World Day Against Child Labour, Sunday 12 June 2011
“100 million children trapped in hazardous work, some as young as five. We can stop it” – UN expert on slavery
GENEVA – Statement by the UN Special Rapporteur on Contemporary forms of Slavery, including its causes and consequences, Gulnara Shahinian, to mark the World Day Against Child Labour, 12 June 2011:
“No child, regardless of the child’s age or ‘consent’, must be engaged in hazardous work that is likely to harm the child’s health, safety or morals. However, there are over 100 million boys and girls in developed and developing countries that are found in hazardous work, some of them as young as five years old.
The 2011 World Day against Child Labour draws attention to the alarming extent of hazardous child labour and advocates for change. On this day, we must reiterate our profound commitment to the global effort to achieve the complete elimination of the worst forms of child labour, which includes hazardous child labour, by 2016.
Poverty, conflict and harmful traditional practices are some of the main causes for children working. Child labour is in great demand because it is cheap, and because children are naturally more docile, easier to discipline than adults, and too frightened to complain.
During my country visits, I have seen how unscrupulous employers take advantage of children’s small physique and nimble fingers for certain kinds of work. For example, in artisanal mining children, mainly boys are sent down through narrow and cramped makeshift tunnels at risk of fatal accidents. In this sector, both boys and girls handle highly toxic mercury to extract gold exposing them to irreversible health damages. The artisanal mining sector in which they work is often illegal, informal and in very remote parts. The communities in which these children live are often characterized by violence and lawlessness. Children in these situations are exposed to drugs, alcohol, rape and prostitution.
I have also expressed my serious concern about child domestic servitude. Domestic servitude or slavery is a situation when a vulnerable individual is forced, by physical and/or moral coercion, to work without any real financial reward, is deprived of his or her liberty, and is in a situation which is contrary to human dignity. Children are particularly vulnerable to domestic servitude- especially if they live with their employers and/or migrate on their own to find domestic work. The majority of these children are girls. During my country visits, I have also talked to children who were given away to ‘foster families’ who then ruthlessly exploited them as domestic slaves, instead of caring for and educating them.
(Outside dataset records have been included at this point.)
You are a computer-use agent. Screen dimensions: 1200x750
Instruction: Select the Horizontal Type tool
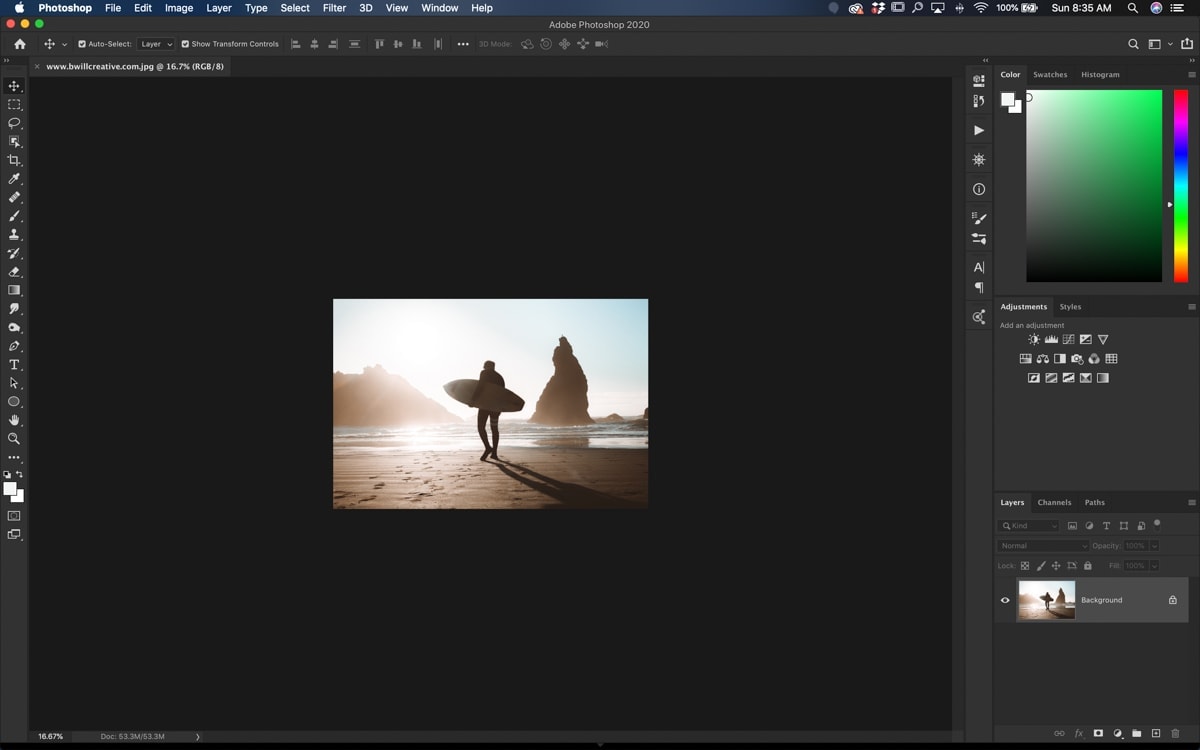pos(14,364)
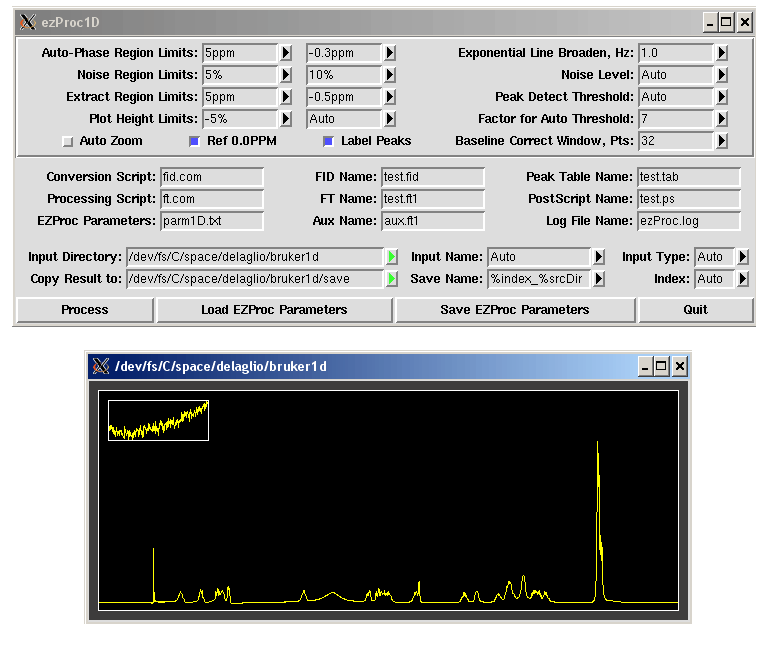The image size is (772, 645).
Task: Expand the Save Name dropdown arrow
Action: 599,279
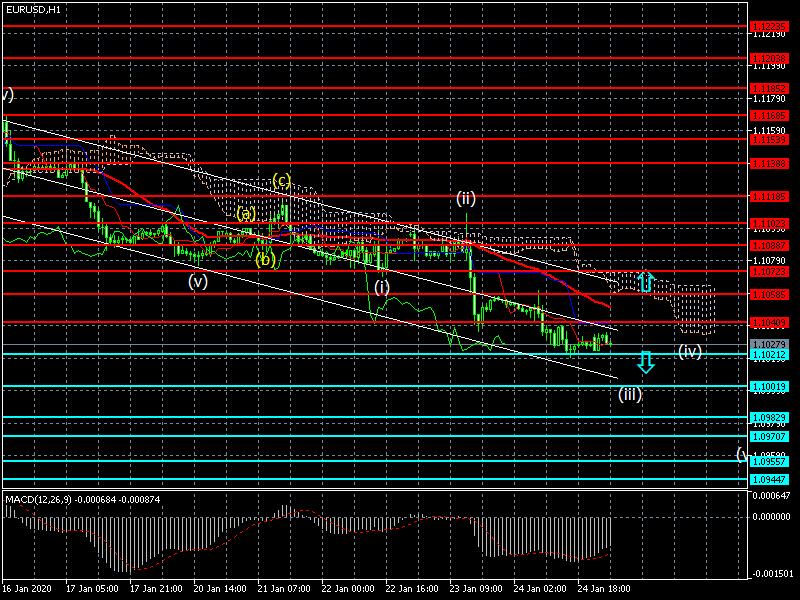
Task: Click the cyan down arrow marker
Action: [x=646, y=362]
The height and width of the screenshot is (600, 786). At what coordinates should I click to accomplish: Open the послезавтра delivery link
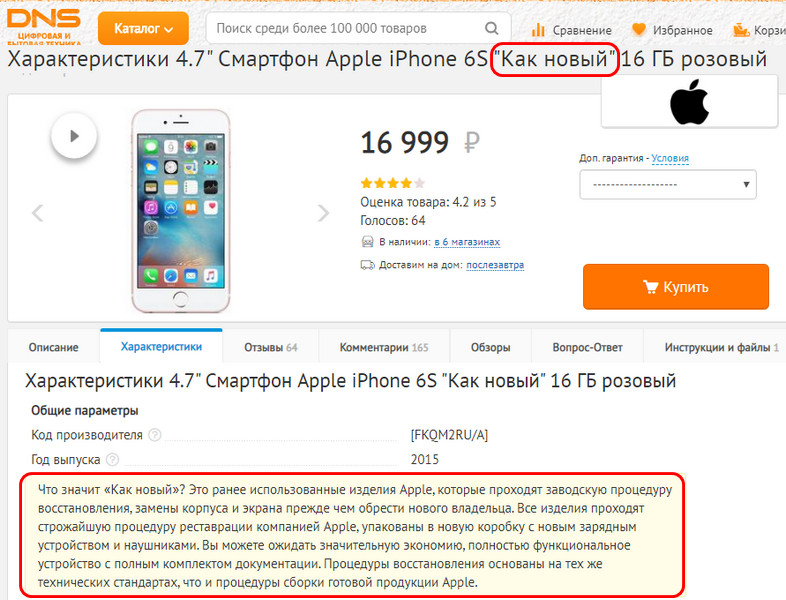(x=495, y=265)
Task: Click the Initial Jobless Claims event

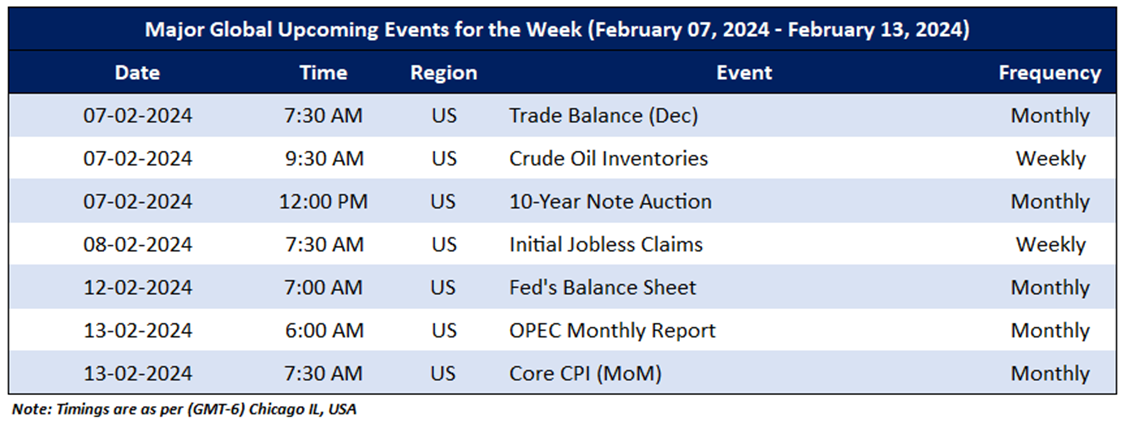Action: [605, 245]
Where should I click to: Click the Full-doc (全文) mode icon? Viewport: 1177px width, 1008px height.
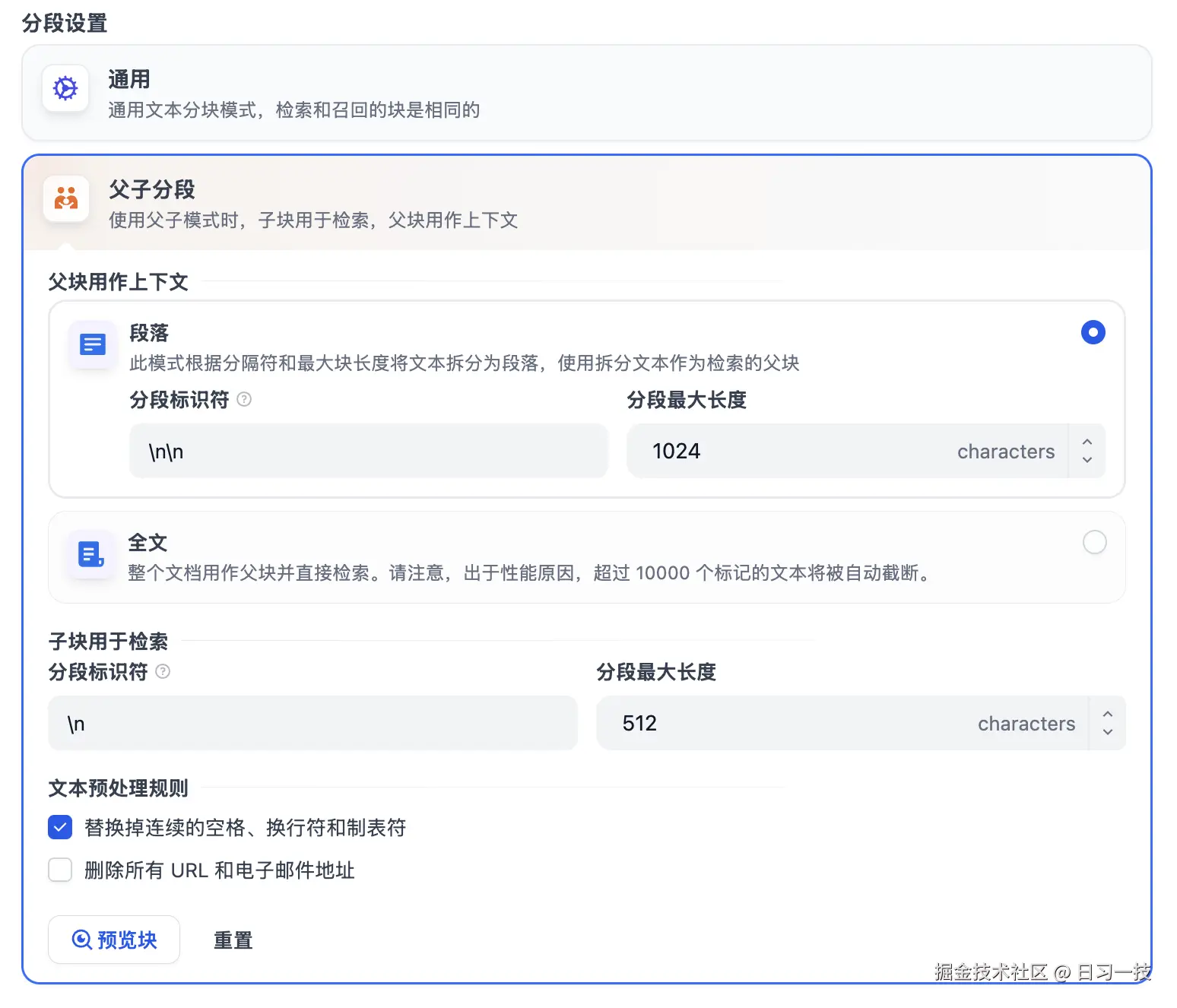click(x=91, y=554)
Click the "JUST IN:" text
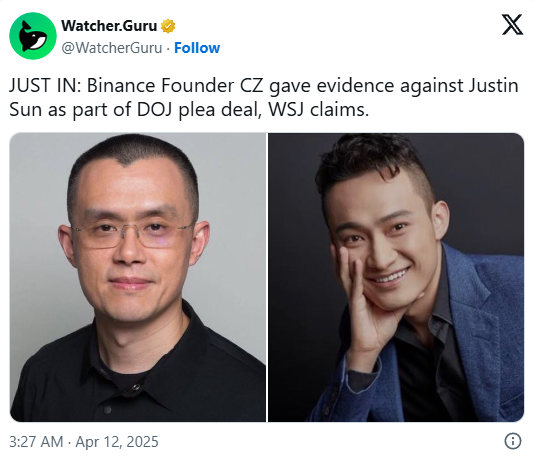 (45, 85)
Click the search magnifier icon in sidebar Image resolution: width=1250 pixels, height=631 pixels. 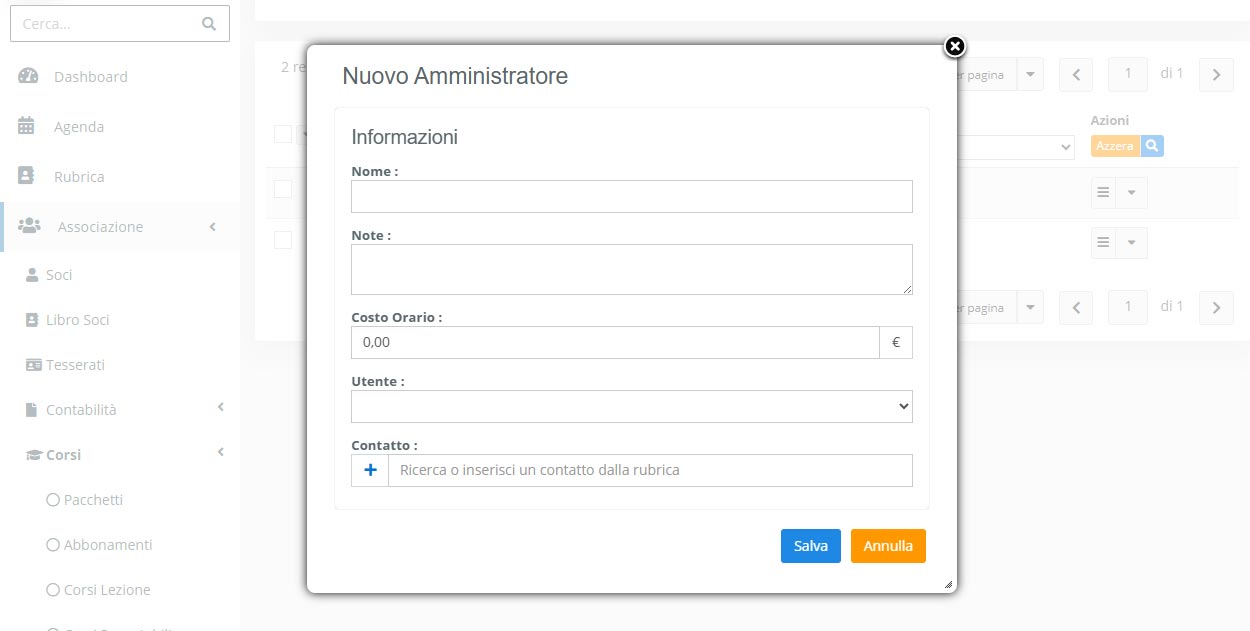coord(209,24)
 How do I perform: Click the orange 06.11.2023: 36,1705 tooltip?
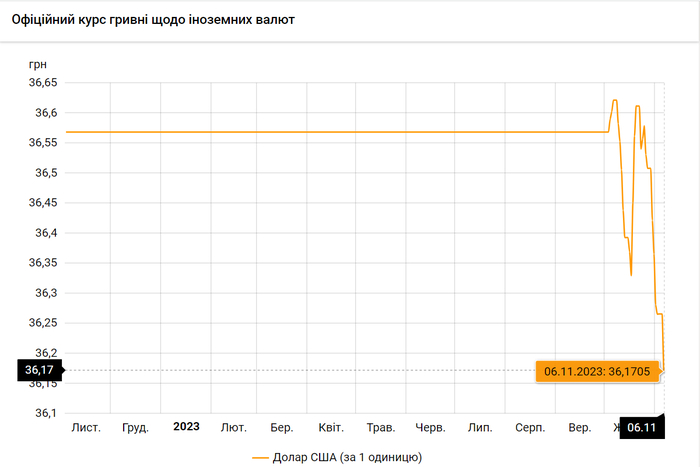[x=598, y=371]
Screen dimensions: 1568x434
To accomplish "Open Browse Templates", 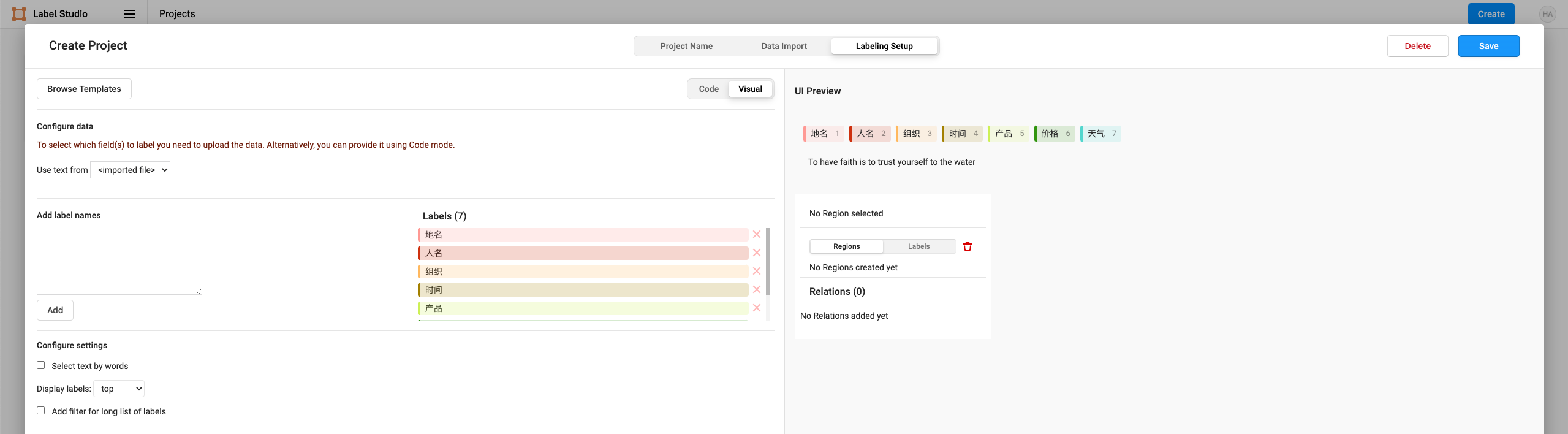I will [84, 89].
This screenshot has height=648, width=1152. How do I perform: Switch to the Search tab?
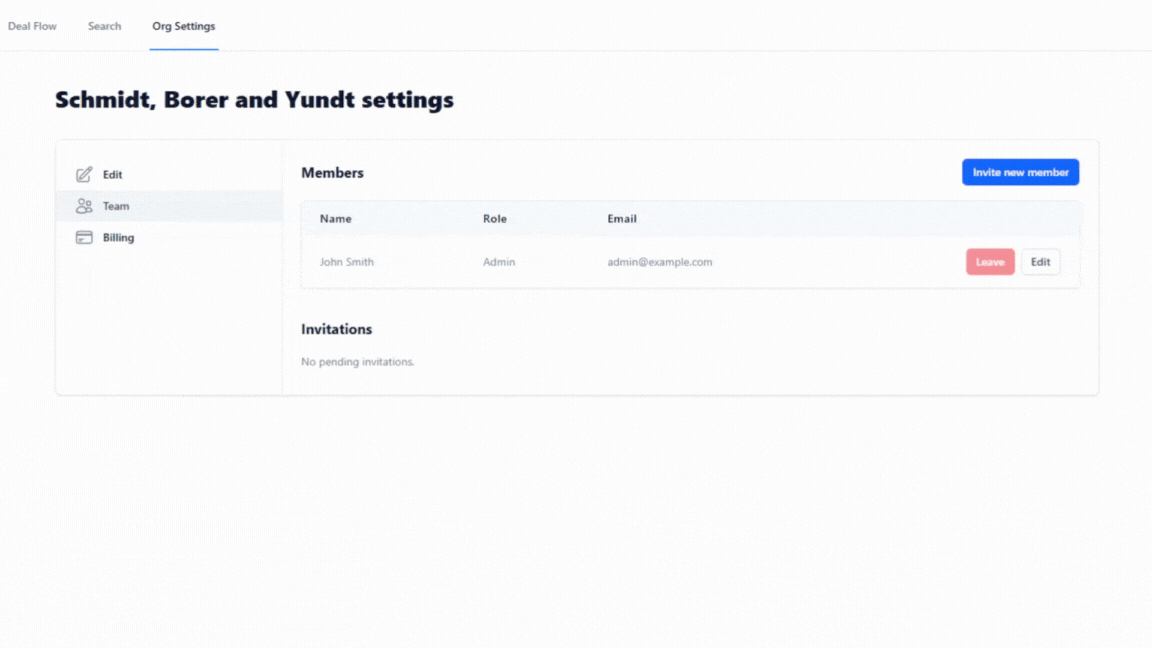tap(104, 26)
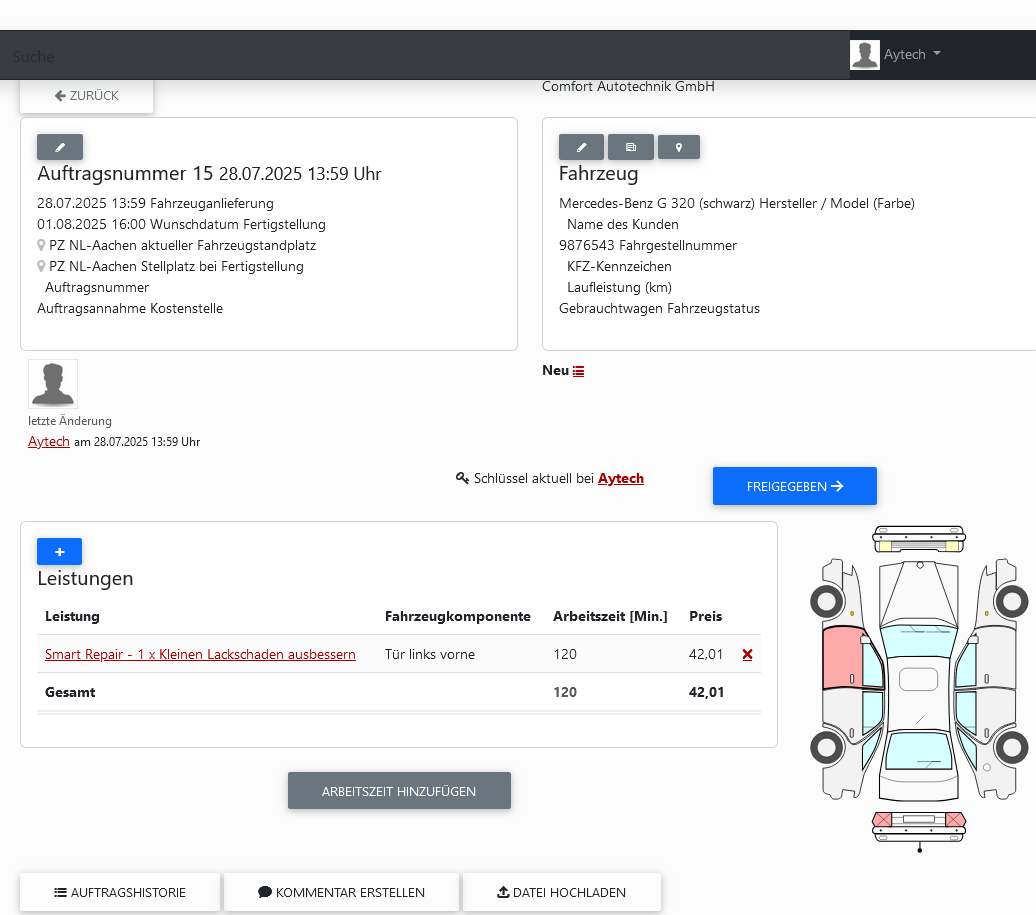Viewport: 1036px width, 915px height.
Task: Open the Aytech link under letzte Änderung
Action: (48, 441)
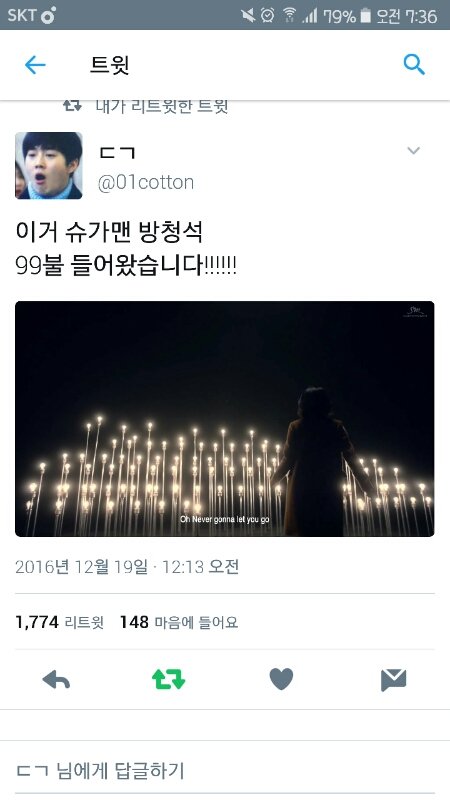Send the tweet via the direct message envelope icon
Screen dimensions: 450x800
pos(393,680)

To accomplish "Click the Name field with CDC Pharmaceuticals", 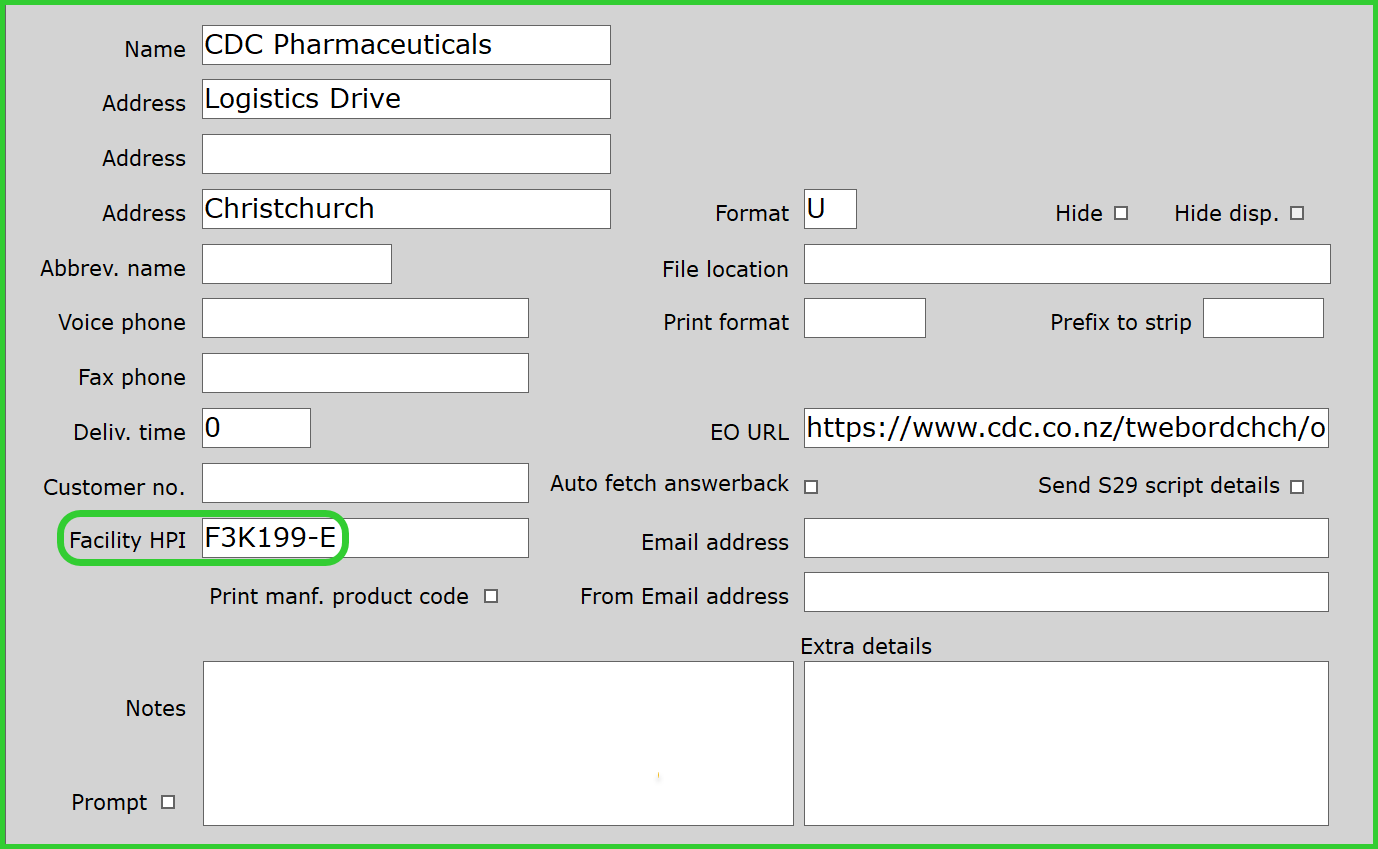I will [406, 45].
In many cases, children work in hazardous circumstances that amount to the worst forms of child labour outlawed by international conventions. Hazardous work can include work in the agriculture industry such as the flowers, banana, and palm oil industry, where children often use chemicals and sharp tools, and lift heavy loads. Additionally, children working in the streets, washing cars at dangerous intersections, loading and unloading heavy merchandise and collecting waste products in garbage fields are exposed to various dangers, including physical and sexual violence.
Beside its health impact, hazardous work deprives children of their right to education, to leisure, to family life and to dignity. These children ultimately grow up with very little chance of breaking the vicious poverty cycle, which will inevitably perpetuate into the next generation.
The protection of children’s rights should be a high priority for Governments. I call on all Governments to sign, ratify and fully implement international human and labour rights instruments for the protection of children. Governments should also adopt relevant legislation and develop policies and measures for its enforcement. Governments have the primary responsibility to provide families and communities with alternative livelihoods, access to social protection and basic services. They should encourage community leaders, non Governmental organizations, the UN and others to work alongside Governments in this endeavour.
Gulnara Shahinian was appointed as the first Special Rapporteur on contemporary forms of slavery, its causes and consequences in May 2008. She is a lawyer with extensive experience as an expert consultant for various UN, EU, Council of Europe, OSCE and government bodies on children’s rights, gender, migration and trafficking. Ms Shahinian is also a former trustee of the UN Voluntary Trust Fund on Contemporary forms of Slavery.